Blockade of CD49a attenuates concanavalin A (Con A) -induced liver injury. Wild-type mice were pretreated with 100 μg of either isotype antibody (black bars) or anti-CD49a monoclonal antibody (Ha31/8, white bars) per mouse 24 hr before Con A (12 μg/g) injection. Blood and liver tissues were collected 12 hr after Con A injection. (a) Serum alanine aminotransferase (ALT) levels were detected. (b) Representative photomicrographs of haematoxylin & eosin (H&E) -stained liver sections.

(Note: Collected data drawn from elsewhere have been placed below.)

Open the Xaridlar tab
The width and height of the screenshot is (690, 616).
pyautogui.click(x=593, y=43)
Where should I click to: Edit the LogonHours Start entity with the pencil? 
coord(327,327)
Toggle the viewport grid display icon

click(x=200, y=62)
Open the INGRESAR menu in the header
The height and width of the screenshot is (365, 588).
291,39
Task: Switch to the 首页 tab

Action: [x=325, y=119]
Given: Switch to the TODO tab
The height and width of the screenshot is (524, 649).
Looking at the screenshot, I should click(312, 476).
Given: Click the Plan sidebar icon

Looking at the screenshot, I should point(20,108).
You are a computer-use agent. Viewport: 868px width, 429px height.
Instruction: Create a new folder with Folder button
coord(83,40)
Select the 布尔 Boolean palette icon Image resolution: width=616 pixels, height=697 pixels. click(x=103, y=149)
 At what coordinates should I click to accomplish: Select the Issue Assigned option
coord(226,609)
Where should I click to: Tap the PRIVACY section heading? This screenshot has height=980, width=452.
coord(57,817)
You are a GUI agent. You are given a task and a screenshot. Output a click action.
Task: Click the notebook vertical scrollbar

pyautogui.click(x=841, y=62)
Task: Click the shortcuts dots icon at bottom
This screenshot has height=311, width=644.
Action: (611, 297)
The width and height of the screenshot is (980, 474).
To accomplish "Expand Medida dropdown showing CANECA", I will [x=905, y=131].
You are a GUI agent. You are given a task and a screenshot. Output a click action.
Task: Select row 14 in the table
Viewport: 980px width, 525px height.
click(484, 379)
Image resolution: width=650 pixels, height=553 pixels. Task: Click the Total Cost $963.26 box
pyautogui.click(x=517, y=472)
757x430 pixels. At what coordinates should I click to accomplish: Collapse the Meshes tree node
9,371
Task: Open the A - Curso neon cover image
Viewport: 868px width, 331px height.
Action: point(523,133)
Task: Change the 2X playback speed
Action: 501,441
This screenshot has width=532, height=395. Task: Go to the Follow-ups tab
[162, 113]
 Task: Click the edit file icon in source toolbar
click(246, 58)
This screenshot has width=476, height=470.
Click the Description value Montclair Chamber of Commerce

Black scale bars represent 50 μm. (c) The percentage of the necrotic area in the livers 12 hr after Con A treatment was calculated by analysing H&E-stained sections. The percentage of necrotic area was measured from three different fields for each mouse (n = 9 mice/group). (d) Serum interferon-γ (IFN-γ) levels were detected by ELISA. (e) Serum interleukin-17A (IL-17A) levels were detected by ELISA. Data show the combined results from two experiments, n = 9 per group (mean ± SEM; *P < 0·05,***P < 0·001).